Viver em terra arrasada

O rejeito tóxico ainda depositado nas áreas atingidas, o isolamento comunitário, a impossibilidade de seguir com as atividades produtivas e o consequente empobrecimento são alguns dos fatores de sofrimento para muitas famílias que seguem vivendo no território de origem. Isso faz com que as famílias que permanecem em Paracatu de Baixo e nas comunidades atingidas na zona rural de Mariana vivam o que as pesquisadoras Raquel Teixeira, Andréa Zhouri e Luana Dias Motta, chamam de “deslocamento in situ”.

Êxodo rural compulsório. Infográfico: Cáritas.

No texto publicado na Revista Brasileira de Ciências Sociais, em 2021, elas definem: “O ‘deslocamento in situ’ se refere a processos em que as pessoas permanecem no lugar, mas têm suas condições de existência significativamente alteradas, modificando sua posição social, em especial suas condições de vulnerabilidade e risco. Nessa medida, o deslocamento compulsório diz respeito não ao movimento físico em si, mas às relações a partir das quais as pessoas perdem acesso e controle de suas condições de existência e reprodução social, incluindo recursos naturais, moradia, segurança e redes de solidariedade, confiança e parentesco”.

Em Mariana, trata-se de pessoas obrigadas a viver e conviver com mudanças drásticas no território, mudanças que não escolheram, sobre as quais não têm controle e que as colocam em extrema vulnerabilidade. Essas pessoas não deixam seus lugares de origem, mas veem seus recursos e formas de vida serem minados pelas consequências do desastre-crime.

Repactuação gera ainda mais incertezas

Quase sete anos se passaram e os danos causados pelo desastre-crime das mineradoras Samarco, Vale e BHP seguem sem efetiva reparação.

Diversos acordos celebrados, como o Termo de Transação e Ajustamento de Conduta (TTAC), conhecido como “acordão”, firmado em março de 2016, que estabeleceu 42 programas de reparação e instituiu a criação da Fundação Renova; e o TAC Gov, homologado em agosto de 2018, para definir um sistema de governança que visava incluir as pessoas atingidas, jamais foram aplicados efetivamente.

Apesar das sucessivas denúncias das pessoas atingidas e da ATI da Cáritas MG, nunca houve qualquer punição pelos descumprimentos.

Nesse cenário, surge o processo de repactuação conduzido pelo Conselho Nacional de Justiça, o CNJ, cuja carta de premissas foi assinada em julho de 2021 e as rodadas de negociações acontecem desde setembro do mesmo ano.

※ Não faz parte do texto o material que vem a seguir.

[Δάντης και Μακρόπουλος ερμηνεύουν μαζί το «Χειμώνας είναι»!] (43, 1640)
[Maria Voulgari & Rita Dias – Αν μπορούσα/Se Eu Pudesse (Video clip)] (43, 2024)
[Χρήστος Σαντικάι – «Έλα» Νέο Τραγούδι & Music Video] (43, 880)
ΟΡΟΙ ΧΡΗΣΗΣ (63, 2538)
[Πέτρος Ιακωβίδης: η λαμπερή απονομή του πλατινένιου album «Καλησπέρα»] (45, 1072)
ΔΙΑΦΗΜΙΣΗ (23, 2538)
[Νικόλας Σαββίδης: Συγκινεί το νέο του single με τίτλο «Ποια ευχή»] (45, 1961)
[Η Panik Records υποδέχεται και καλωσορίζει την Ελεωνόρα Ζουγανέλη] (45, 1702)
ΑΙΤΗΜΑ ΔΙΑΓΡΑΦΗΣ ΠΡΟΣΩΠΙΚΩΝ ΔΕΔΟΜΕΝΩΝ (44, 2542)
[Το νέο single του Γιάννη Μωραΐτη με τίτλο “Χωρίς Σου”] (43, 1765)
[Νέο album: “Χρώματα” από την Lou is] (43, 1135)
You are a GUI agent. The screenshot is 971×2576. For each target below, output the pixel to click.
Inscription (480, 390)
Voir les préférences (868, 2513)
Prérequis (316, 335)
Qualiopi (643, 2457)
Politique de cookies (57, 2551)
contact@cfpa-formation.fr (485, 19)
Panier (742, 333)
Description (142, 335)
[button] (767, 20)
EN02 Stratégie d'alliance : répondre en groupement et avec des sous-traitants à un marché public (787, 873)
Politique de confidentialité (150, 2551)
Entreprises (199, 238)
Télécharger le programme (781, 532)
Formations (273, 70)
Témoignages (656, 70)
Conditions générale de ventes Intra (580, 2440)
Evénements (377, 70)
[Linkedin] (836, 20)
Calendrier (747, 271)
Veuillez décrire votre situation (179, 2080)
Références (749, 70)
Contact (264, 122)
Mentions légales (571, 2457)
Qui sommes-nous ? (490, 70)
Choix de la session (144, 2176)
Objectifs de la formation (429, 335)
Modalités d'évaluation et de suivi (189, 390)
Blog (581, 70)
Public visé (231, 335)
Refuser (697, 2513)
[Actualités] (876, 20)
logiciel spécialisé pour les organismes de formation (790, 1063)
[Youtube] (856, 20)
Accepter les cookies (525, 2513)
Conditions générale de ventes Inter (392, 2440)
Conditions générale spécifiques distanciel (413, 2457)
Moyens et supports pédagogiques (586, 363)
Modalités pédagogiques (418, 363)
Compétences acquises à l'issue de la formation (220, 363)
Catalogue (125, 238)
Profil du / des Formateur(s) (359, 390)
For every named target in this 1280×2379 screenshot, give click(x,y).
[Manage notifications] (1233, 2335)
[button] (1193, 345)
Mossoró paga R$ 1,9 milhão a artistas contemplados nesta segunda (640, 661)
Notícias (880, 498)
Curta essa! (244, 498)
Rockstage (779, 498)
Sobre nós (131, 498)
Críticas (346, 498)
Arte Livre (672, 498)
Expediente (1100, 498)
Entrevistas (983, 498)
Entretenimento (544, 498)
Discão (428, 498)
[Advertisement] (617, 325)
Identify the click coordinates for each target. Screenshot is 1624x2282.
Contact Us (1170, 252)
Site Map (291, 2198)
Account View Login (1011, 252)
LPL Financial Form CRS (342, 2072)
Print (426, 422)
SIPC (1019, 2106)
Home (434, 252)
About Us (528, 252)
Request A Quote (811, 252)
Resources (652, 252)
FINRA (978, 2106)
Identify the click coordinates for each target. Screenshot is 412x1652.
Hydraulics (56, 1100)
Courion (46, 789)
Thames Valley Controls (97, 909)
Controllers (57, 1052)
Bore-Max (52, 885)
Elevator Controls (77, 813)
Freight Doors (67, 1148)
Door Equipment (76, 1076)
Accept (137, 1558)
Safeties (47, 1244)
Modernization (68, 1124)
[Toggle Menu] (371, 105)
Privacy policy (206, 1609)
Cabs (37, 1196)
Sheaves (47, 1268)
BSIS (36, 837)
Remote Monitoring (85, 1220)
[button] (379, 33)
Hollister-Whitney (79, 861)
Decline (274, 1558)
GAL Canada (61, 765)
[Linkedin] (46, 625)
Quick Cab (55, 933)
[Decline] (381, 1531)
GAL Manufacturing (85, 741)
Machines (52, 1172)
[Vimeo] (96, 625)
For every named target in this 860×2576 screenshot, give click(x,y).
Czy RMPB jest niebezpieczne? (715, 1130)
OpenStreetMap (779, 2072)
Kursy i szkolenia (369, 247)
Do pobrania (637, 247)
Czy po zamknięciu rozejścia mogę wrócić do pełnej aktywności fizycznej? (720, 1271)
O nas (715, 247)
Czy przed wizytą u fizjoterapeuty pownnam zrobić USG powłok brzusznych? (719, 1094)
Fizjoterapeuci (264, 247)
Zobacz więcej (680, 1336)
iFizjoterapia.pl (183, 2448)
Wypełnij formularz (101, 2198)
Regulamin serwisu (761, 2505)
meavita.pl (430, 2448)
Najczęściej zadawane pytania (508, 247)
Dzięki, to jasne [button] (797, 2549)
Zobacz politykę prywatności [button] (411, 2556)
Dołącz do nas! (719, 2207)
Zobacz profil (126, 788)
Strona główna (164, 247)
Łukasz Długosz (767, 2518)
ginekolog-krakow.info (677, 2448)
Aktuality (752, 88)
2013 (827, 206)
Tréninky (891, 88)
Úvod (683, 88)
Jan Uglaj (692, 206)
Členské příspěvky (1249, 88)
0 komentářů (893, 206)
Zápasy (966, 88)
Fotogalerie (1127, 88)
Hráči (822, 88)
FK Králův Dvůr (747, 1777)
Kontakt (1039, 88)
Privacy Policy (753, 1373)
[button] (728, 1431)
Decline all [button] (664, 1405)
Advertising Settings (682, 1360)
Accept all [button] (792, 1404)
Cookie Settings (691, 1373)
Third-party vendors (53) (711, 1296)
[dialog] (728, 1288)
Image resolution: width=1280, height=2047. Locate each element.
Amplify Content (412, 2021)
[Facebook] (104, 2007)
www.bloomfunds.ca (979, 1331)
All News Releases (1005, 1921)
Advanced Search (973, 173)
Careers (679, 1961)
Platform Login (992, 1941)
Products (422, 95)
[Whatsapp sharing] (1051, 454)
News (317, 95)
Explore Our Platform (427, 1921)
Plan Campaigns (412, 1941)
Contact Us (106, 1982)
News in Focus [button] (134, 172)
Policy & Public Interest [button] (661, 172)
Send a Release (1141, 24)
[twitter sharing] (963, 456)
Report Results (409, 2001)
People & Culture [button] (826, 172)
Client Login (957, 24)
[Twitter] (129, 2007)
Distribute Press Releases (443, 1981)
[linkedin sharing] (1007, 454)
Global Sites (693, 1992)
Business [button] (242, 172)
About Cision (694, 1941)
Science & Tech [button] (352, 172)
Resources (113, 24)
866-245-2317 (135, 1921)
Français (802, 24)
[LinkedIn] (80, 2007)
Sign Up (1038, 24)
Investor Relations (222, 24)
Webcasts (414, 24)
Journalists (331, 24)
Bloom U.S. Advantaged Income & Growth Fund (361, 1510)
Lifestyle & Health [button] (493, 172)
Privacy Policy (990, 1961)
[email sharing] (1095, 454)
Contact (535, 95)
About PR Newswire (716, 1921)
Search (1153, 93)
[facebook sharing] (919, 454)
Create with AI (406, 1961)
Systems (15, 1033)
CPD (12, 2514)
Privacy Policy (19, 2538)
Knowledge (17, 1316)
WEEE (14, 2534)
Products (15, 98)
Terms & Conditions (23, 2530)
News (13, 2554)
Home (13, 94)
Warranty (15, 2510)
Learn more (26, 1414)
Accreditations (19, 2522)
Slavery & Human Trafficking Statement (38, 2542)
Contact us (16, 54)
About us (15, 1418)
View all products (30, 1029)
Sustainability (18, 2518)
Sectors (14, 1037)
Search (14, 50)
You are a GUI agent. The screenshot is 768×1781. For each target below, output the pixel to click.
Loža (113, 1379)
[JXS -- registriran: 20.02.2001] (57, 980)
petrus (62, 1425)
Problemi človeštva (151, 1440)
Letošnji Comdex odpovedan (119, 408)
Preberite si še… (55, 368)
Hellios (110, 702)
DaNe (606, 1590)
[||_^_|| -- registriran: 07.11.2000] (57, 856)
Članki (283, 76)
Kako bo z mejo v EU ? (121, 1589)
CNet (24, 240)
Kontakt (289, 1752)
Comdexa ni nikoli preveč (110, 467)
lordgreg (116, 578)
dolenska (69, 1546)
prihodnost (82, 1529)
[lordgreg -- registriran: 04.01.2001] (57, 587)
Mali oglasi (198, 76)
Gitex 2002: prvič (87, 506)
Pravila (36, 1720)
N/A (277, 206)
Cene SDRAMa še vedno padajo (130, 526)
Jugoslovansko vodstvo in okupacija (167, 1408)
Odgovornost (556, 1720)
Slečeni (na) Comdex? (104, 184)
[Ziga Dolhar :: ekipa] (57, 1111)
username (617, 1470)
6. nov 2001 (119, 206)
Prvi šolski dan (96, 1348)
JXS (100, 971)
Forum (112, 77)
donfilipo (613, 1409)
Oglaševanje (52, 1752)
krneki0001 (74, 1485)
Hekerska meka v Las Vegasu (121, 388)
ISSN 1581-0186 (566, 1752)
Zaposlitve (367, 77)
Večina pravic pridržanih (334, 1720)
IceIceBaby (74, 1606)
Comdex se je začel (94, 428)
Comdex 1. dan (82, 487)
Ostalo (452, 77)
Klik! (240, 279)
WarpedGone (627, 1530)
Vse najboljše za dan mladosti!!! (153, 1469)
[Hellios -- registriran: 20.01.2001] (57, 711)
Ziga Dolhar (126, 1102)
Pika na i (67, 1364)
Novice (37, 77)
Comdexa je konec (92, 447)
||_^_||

No entanto, apenas em março de 2022 os atingidos de Mariana foram informados de que seriam considerados no escopo desse processo, que, como nos dois acordos mencionados acima, segue sem participação efetiva das vítimas do rompimento.

Na mesa de negociação, em que se decide pontos fundamentais para as vidas das milhares de famílias atingidas, participam as empresas rés, o Poder Público, representantes da União e dos Estados de Minas Gerais e do Espírito Santo, além dos respectivos Ministérios Públicos e Defensorias Públicas. São muitas as incertezas, entre elas o que será definido sobre a destinação das terras de origem, o seguimento dos reassentamentos e como ficam os animais atingidos.

“13% das famílias atingidas mudaram de município”

Mirella Lino Sant’Ana conta sobre a conquista dos reassentamentos para as famílias que sofreram deslocamento compulsório. “A gente conquistou o reassentamento familiar, que nos deu o direito a ter um novo reassentamento, uma nova casa, em um local diferente daquele que foi atingido. É o caso da minha família, nós não vamos voltar para o imóvel que foi atingido lá em Ponte do Gama”.

A jovem destaca a conquista da não-permuta. “A gente também conquistou o direito de que, nas terras de origem atingidas aqui de Mariana, de Bento, de Paracatu ou da zona rural, as pessoas atingidas não perderiam o direito e o acesso em detrimento da indenização e do reassentamento. A empresa não iria comprar, digamos assim, as terras dos atingidos com uma indenização e com o novo reassentamento”.

No entanto, com o processo de repactuação em curso, sem a participação das pessoas atingidas, Mirella demonstra receio de retrocesso. “Foi um dos direitos mais difíceis de serem conquistados. Mas parece que está em perigo agora com o movimento da repactuação, principalmente para as pessoas de Bento e de Paracatu. Ali, toda a comunidade foi deslocada”.